Каждый понедельник у Наппельбаумов стихи читали человек тридцать. Но по-настоящему волновали слушателей только пятеро — Тихонов, Вагинов, Рождественский, Кузмин и Ходасевич. А увлекали сердца только двое.
Константин Константинович Вагинов был, бесспорно, лучшим поэтом «Звучащей раковины», и это признавали все. Он был уже членом «Цеха» и печатался в цеховских сборниках. Слушали его внимательно и серьезно, многие стихи его знали наизусть. Он был своеобразен — быть может, своеобразнее всех прочих посетителей салона. Но именно это своеобразие и отгораживало его от остальных. Да и помимо этого он был слишком деликатным, скромным, мягким и застенчивым человеком для того, чтобы стать вождем. У Всеволода Рождественского были пламенные поклонницы, и вообще стихи его нравились дамам и девам, — впрочем, далеко не всем. Люди посерьезнее считали его творчество дешевкой. Никаким вождем он не мог стать уж хотя бы оттого, что рассорился с «Цехом»; с Тихоновым, после первоначальной пламенной дружбы, он тоже разошелся. К Кузмину относились с глубоким почтением, как к старому заслуженному мэтру, но по-настоящему его стихи волновали только его собственный крошечный кружок.
Подлинными властителями дум и сердец в этом ограниченном замкнутом слое интеллигенции стали Тихонов и Ходасевич. Они исключали друг друга — все, кто любил Тихонова, не признавали Ходасевича, и наоборот. За Тихоновым пошли все поклонники Гумилева, к Ходасевичу примкнули многие из любивших Блока.
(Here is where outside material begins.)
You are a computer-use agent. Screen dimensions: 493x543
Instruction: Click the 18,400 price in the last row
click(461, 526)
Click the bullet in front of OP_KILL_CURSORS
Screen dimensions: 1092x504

Так как в этом кругу поклонников Гумилева было несравненно больше, чем поклонников Блока, то и успех Тихонова был несравненно шумнее успеха Ходасевича.
Георгий Иванов, хотя и несколько сквозь зубы, во всеуслышание признал, что Тихонов «большой, но необработанный поэт». С ним сейчас же согласились Адамович, Одоевцева и Оцуп — они теперь во всем соглашались с Георгием Ивановым, потому что после смерти Гумилева он стал признанным идейным главой «Цеха». Сережа Колбасьев, имевший склонность к издательской деятельности, был первым издателем Тихонова и таким образом положил начало его широкой известности. Колбасьев организовал издательство под названием «Островитяне», которое просуществовало один год — 1922-й — и успело выпустить три книжки стихов: «Орду» Тихонова, «Открытое море» Колбасьева и сборник «Островитяне», в который вошли стихи Тихонова, Колбасьева и Вагинова. «Орда» сразу имела большой и довольно широкий успех.
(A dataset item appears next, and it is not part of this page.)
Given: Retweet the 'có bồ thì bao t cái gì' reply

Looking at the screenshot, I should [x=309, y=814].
Издать книжку тогда было несложно: Колбасьев шел в любую государственную типографию, сговаривался с рабочими, и они в кредит давали ему бумагу (ужасную), в кредит набирали и печатали. Потом Колбасьев распродавал тираж и расплачивался с рабочими. В 1922 году я и сам таким способом издал две книжки: сборник стихов моих приятелей и приятельниц под названием «Ушкуйники» и старую статью моего отца «Оскар Уайльд».
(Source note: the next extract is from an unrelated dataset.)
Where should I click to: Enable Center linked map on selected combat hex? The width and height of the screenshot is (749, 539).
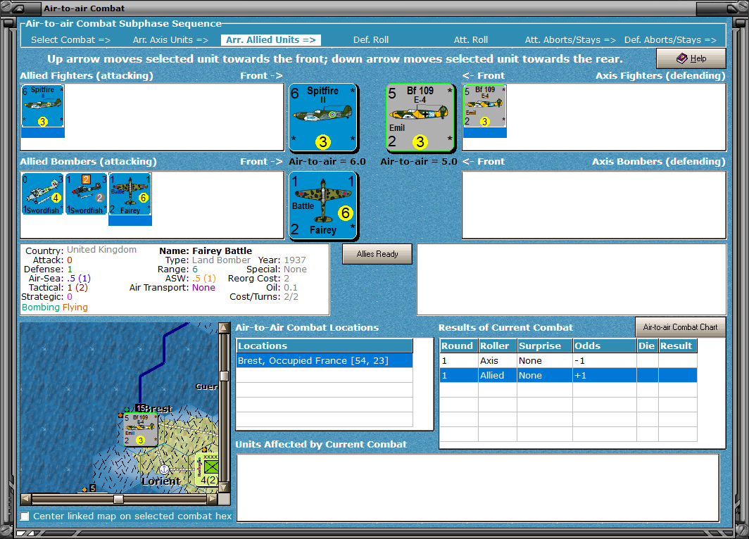click(25, 516)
Так же поступал в своей издательской деятельности и Моисей Соломонович Наппельбаум. За год-полтора выпустил он четыре книги: сборник стихов «Звучащая раковина», книжку стихов дочери Иды, книжку стихов дочери Фредерики и первый номер толстого журнала «Город». Сборник «Звучащая раковина» — толстый, большого формата, отпечатанный на отличной бумаге — был украшен пышной обложкой с безвкуснейшей виньеткой. Никакого успеха и значения он не имел. Когда сейчас просматриваешь его, он поражает своей бледностью, бесталанностью, убогой подражательностью, хотя все помещенные в нем стихи написаны в полном соответствии с гумилевскими таблицами. Исключение составляют только стихи Вагинова, сквозь смутную ткань которых проглядывает дарование и скрытая трагическая сила.
По идее, журнал «Город» должен был быть периодическим органом наппельбаумовского салона. Вышел только один номер — большой и толстый, вроде нынешнего журнала «Новый мир». Этот номер «Города» интереснее сборника «Звучащая раковина» — в нем напечатаны романтическая трагедия в стихах Льва Лунца — «Бертран де Борн», стихи Тихонова, Вагинова. Все эти произведения тех лет давным-давно стали библиографической редкостью и почти недоступны, а между тем они необходимы для изучения русского общества первых лет нашей революции.